Exercise brief → Put the lines below into a JSON list of strings, one string per line, starting at the first line and stopping after the line that contains "center [770, 59].". Leave out blank lines.

----

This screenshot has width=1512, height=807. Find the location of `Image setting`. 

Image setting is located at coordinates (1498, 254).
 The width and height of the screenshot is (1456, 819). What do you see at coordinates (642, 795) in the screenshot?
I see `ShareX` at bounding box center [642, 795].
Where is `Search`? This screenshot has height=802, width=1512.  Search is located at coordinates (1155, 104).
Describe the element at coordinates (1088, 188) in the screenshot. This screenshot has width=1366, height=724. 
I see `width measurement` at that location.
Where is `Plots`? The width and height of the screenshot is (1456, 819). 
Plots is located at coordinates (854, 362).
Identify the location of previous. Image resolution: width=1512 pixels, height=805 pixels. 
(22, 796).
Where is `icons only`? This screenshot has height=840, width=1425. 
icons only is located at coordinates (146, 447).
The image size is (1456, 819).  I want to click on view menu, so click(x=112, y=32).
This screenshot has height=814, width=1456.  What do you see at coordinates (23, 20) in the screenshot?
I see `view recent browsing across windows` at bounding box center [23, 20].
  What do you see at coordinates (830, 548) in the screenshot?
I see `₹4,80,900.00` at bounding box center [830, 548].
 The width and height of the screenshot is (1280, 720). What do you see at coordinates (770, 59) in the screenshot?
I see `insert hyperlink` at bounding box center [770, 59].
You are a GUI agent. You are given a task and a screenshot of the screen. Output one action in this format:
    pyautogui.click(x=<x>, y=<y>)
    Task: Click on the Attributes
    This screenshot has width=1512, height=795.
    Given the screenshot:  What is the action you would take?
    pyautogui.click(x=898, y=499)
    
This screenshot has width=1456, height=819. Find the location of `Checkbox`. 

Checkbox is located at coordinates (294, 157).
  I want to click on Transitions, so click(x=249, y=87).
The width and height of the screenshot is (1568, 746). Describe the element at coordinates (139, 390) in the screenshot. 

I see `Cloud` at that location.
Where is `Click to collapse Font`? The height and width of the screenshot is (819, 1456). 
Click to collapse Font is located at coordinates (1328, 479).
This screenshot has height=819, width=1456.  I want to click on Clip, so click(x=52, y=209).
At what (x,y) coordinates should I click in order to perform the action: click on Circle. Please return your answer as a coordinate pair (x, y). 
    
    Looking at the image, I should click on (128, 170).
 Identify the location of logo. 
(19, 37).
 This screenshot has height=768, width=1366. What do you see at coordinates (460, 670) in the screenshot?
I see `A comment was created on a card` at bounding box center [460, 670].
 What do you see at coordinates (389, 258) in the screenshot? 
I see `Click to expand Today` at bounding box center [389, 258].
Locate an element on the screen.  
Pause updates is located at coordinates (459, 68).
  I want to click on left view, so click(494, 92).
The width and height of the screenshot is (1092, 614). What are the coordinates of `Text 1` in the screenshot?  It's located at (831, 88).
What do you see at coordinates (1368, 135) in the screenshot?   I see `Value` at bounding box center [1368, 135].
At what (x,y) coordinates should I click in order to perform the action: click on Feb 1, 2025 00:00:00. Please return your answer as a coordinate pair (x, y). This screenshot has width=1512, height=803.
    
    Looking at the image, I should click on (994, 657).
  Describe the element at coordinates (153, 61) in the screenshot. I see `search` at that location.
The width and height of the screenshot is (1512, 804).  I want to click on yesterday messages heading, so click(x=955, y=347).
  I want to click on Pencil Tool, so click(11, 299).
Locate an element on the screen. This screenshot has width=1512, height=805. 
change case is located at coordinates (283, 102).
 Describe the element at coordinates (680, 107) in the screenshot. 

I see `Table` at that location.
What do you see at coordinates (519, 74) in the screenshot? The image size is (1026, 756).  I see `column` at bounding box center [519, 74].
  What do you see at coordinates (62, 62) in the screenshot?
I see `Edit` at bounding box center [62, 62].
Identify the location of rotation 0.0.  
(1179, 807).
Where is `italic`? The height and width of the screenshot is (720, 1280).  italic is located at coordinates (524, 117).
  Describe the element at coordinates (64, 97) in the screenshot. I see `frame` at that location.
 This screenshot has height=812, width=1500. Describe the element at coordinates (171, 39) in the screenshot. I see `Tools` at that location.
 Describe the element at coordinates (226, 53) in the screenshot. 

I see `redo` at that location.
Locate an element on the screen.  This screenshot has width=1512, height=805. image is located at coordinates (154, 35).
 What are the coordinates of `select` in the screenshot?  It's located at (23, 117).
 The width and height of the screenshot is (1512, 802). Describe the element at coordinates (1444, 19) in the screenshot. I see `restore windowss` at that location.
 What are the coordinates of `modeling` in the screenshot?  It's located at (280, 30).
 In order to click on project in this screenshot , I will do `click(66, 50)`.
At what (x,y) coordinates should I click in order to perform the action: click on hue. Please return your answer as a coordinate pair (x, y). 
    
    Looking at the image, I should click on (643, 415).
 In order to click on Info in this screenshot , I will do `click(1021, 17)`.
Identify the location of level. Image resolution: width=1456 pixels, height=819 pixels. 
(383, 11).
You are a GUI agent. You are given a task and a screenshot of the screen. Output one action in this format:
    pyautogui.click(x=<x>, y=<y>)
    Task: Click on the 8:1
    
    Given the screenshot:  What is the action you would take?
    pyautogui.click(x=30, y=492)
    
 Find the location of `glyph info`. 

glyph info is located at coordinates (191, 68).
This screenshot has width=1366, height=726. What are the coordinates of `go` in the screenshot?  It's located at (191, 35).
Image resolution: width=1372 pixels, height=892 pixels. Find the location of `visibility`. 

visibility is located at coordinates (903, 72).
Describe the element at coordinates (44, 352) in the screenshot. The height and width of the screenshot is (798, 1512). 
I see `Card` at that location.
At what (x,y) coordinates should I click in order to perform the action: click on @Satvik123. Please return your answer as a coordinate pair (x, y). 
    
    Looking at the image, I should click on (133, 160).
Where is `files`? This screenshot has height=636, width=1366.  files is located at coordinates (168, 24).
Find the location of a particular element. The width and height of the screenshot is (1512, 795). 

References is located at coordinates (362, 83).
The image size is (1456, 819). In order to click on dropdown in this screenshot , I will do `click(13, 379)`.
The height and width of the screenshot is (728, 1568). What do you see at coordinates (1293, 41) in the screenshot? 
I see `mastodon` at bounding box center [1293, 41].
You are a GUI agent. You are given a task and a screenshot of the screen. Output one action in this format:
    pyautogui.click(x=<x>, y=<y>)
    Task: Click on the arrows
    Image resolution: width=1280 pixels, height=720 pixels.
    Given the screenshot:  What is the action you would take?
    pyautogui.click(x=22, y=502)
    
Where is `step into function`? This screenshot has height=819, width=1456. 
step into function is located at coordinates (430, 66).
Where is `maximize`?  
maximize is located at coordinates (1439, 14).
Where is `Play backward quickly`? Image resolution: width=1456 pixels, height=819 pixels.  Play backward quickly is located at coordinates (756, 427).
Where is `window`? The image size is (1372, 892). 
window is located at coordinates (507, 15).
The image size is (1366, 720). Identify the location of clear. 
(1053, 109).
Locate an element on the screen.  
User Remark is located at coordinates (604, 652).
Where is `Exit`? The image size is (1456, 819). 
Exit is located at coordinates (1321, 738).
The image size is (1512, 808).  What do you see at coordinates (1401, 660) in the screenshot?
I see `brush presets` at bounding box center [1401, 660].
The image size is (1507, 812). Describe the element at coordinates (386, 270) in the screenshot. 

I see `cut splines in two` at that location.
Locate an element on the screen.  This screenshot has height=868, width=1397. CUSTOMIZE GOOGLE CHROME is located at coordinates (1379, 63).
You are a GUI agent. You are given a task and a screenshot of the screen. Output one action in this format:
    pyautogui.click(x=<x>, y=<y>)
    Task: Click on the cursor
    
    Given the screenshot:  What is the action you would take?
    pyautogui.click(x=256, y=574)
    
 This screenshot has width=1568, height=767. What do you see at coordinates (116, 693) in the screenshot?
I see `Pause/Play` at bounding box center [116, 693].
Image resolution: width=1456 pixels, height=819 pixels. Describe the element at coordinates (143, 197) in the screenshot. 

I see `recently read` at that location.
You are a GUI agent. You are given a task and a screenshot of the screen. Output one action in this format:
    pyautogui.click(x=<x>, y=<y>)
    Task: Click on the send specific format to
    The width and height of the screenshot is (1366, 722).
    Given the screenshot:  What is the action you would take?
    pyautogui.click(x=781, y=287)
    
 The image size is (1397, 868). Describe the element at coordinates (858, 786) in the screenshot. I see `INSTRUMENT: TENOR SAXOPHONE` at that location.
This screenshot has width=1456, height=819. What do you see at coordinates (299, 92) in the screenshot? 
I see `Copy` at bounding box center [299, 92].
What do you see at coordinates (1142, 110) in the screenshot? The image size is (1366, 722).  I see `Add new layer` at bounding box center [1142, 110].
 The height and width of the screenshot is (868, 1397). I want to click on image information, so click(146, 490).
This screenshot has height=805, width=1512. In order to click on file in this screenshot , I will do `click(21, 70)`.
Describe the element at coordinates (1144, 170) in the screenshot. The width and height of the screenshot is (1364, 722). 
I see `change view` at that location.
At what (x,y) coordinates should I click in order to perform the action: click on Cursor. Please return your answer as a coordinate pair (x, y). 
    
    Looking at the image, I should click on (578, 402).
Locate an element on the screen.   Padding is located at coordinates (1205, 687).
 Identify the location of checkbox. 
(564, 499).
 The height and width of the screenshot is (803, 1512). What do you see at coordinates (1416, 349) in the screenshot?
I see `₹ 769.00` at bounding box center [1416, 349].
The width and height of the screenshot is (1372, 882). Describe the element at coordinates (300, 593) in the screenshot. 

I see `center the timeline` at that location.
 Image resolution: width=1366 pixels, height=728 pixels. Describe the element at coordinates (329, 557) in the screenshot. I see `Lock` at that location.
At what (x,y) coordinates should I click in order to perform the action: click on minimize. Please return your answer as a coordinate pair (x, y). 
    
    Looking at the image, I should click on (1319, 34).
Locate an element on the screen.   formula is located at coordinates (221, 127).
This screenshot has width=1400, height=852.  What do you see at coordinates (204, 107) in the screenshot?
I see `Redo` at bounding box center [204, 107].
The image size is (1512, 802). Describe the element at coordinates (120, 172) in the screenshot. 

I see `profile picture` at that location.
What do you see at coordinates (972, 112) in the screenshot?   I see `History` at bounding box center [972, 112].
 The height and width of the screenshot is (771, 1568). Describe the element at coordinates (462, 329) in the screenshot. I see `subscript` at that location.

----

Full output →
[
  "This screenshot has width=1512, height=807. Find the location of `Image setting`. ",
  "Image setting is located at coordinates (1498, 254).",
  " The width and height of the screenshot is (1456, 819). What do you see at coordinates (642, 795) in the screenshot?",
  "I see `ShareX` at bounding box center [642, 795].",
  "Where is `Search`? This screenshot has height=802, width=1512.  Search is located at coordinates (1155, 104).",
  "Describe the element at coordinates (1088, 188) in the screenshot. This screenshot has width=1366, height=724. ",
  "I see `width measurement` at that location.",
  "Where is `Plots`? The width and height of the screenshot is (1456, 819). ",
  "Plots is located at coordinates (854, 362).",
  "Identify the location of previous. Image resolution: width=1512 pixels, height=805 pixels. ",
  "(22, 796).",
  "Where is `icons only`? This screenshot has height=840, width=1425. ",
  "icons only is located at coordinates (146, 447).",
  "The image size is (1456, 819).  I want to click on view menu, so click(x=112, y=32).",
  "This screenshot has height=814, width=1456.  What do you see at coordinates (23, 20) in the screenshot?",
  "I see `view recent browsing across windows` at bounding box center [23, 20].",
  "  What do you see at coordinates (830, 548) in the screenshot?",
  "I see `₹4,80,900.00` at bounding box center [830, 548].",
  " The width and height of the screenshot is (1280, 720). What do you see at coordinates (770, 59) in the screenshot?",
  "I see `insert hyperlink` at bounding box center [770, 59]."
]